(MATERIAL SHOWN Opens)
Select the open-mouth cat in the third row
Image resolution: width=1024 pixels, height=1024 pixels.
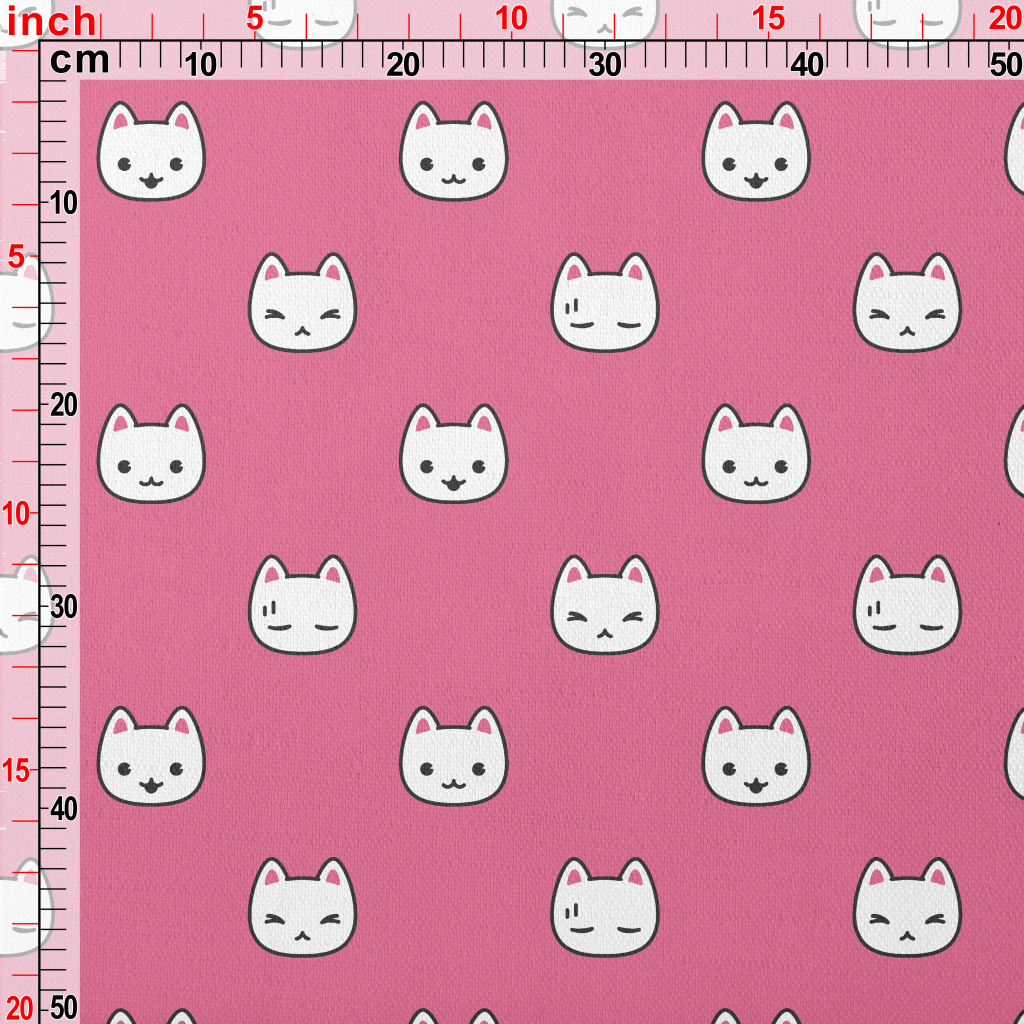pos(453,455)
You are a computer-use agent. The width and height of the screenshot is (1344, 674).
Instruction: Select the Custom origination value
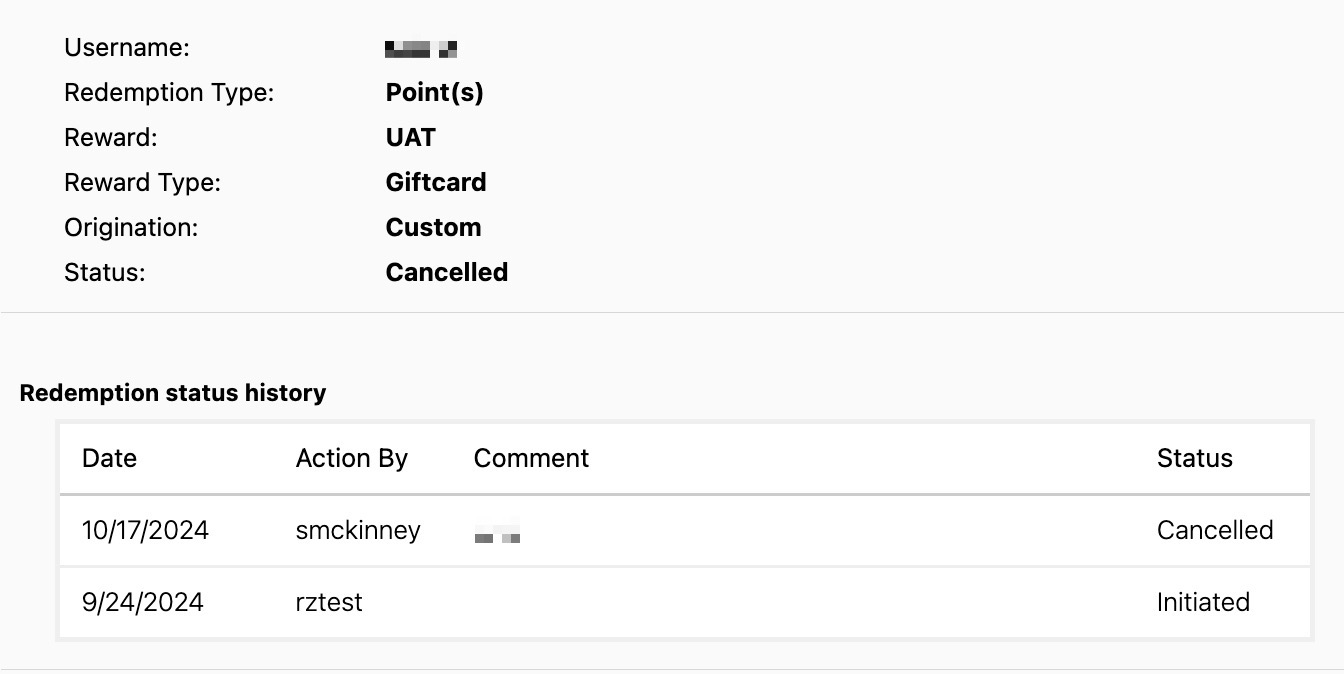[433, 227]
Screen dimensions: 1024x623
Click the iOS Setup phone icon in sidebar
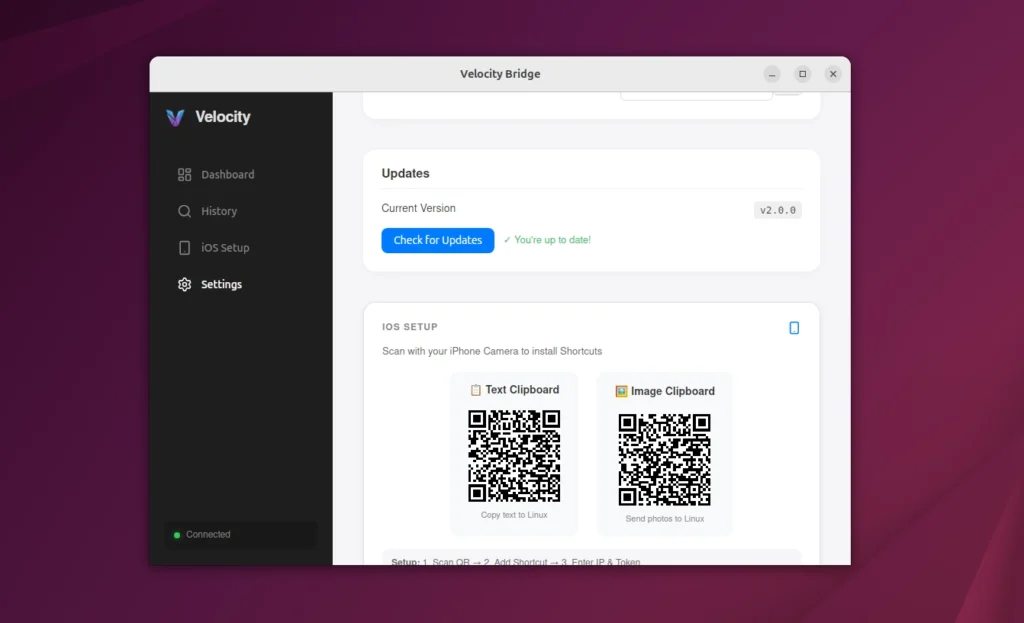pos(184,248)
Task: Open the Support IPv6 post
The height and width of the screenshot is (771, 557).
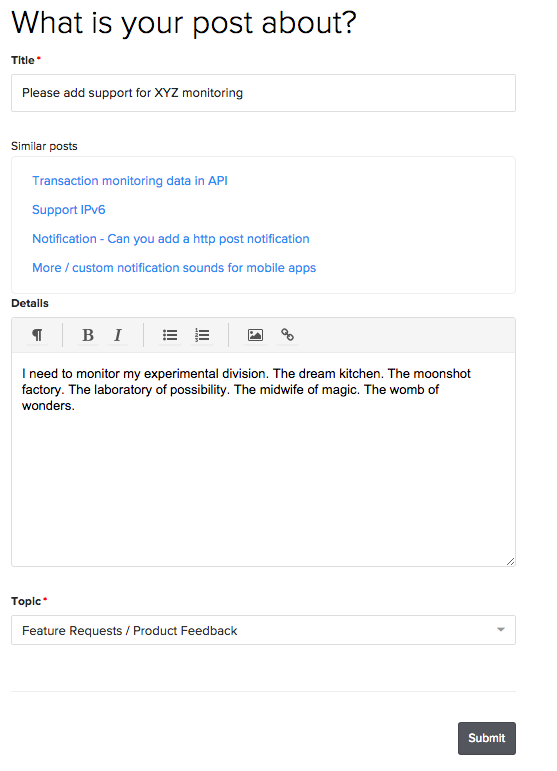Action: [x=69, y=210]
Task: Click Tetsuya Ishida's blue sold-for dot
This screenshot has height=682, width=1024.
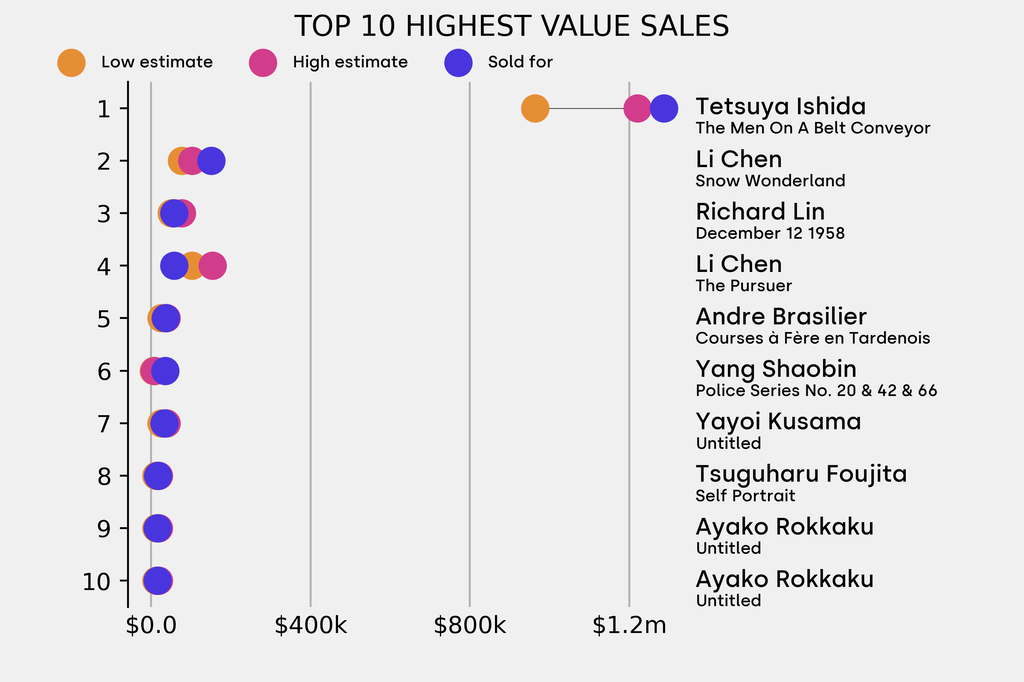Action: tap(665, 108)
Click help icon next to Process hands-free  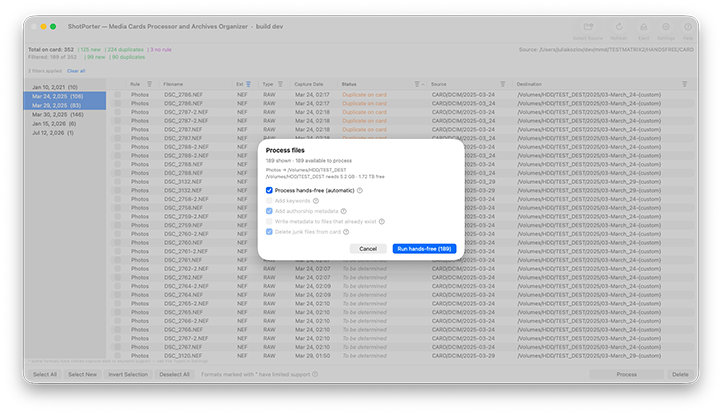point(360,191)
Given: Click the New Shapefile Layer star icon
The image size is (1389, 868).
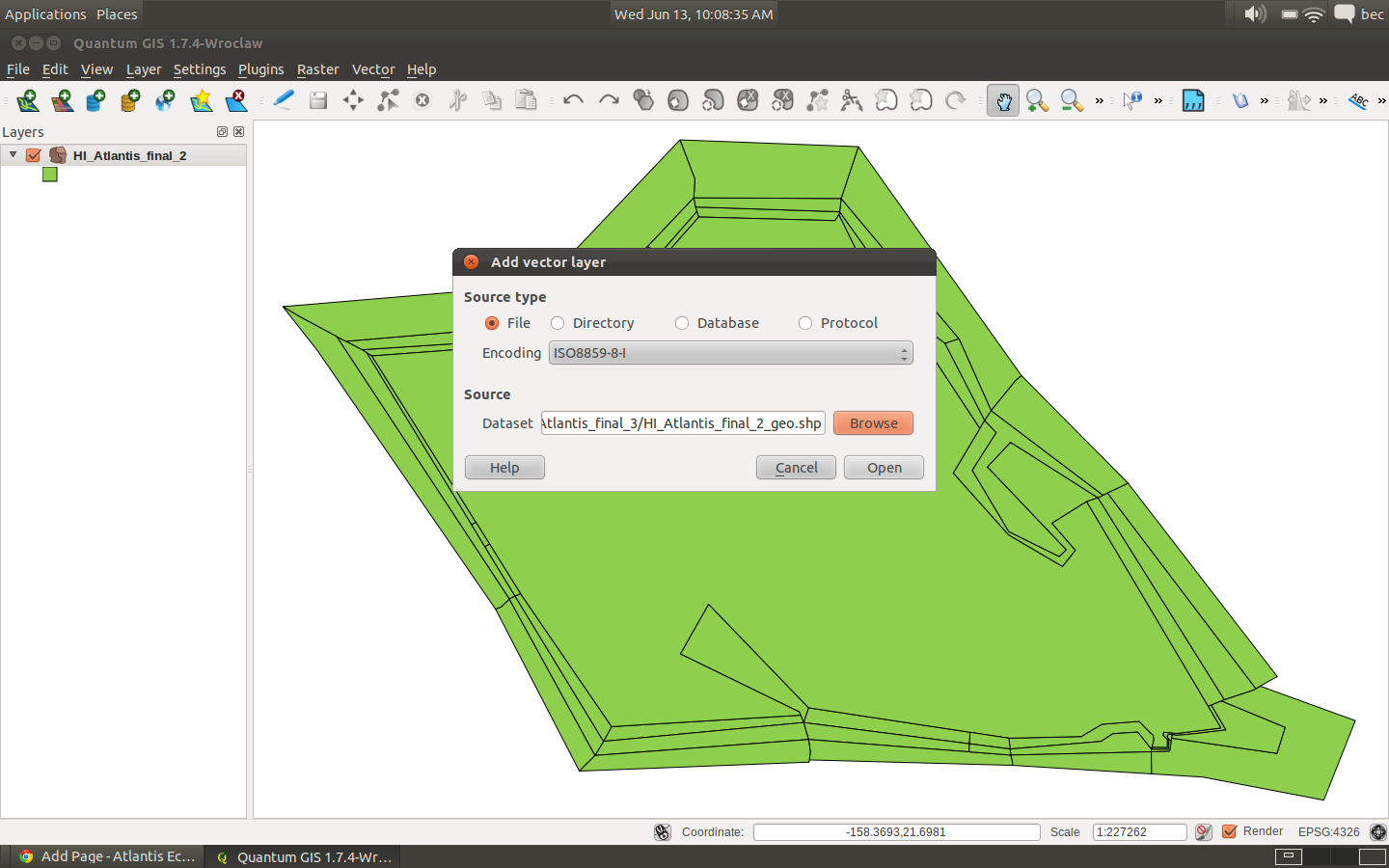Looking at the screenshot, I should pos(201,100).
(MATERIAL SHOWN Closes)
#### [ASSIGNMENT]
In the records above, find each line that mentions the string "Task", then copy it.

#### [SOLUTION]
Task: Open the Support IPv6 post
Task: Click Tetsuya Ishida's blue sold-for dot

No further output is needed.